**What you have to do**: Where "will" appears in a line of the entries below, that line should be copied.

# # # #

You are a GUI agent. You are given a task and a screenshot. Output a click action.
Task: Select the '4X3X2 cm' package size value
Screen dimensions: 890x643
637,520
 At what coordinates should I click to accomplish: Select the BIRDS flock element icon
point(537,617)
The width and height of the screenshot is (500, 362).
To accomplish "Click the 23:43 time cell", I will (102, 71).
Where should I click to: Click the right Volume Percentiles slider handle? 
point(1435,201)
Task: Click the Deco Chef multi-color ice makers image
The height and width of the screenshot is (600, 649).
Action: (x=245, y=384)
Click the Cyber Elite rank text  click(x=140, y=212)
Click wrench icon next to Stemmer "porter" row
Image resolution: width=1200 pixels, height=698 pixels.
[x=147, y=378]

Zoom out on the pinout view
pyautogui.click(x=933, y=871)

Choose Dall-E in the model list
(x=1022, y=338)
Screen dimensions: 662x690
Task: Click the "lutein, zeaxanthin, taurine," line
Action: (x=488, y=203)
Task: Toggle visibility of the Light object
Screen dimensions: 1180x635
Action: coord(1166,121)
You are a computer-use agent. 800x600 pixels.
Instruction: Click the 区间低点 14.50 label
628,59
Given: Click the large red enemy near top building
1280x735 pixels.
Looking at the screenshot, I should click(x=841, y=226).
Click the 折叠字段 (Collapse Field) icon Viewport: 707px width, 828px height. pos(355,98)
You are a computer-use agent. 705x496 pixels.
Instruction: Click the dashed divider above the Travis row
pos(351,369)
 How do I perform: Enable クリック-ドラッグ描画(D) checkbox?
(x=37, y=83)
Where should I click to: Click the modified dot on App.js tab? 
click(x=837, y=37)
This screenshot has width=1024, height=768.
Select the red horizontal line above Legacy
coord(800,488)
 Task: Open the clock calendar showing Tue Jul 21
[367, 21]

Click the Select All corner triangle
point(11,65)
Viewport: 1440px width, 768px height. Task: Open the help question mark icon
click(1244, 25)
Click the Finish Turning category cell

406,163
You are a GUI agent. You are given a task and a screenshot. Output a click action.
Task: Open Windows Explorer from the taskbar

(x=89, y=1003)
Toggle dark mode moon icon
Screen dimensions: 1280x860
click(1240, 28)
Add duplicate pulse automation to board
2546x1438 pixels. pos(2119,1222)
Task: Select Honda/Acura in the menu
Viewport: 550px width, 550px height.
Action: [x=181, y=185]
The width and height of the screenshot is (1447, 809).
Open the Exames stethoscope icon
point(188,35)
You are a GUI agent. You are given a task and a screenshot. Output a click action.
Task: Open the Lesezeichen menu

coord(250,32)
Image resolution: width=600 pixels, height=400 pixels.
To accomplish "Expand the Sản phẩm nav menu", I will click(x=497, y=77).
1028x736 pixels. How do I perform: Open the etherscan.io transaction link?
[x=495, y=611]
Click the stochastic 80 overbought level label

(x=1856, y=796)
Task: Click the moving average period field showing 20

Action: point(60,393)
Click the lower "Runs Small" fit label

# # # #

**Answer section**:
To accomplish "Click the 23:43 time cell", I will (102, 71).
To accomplish "Expand the Sản phẩm nav menu", I will click(x=497, y=77).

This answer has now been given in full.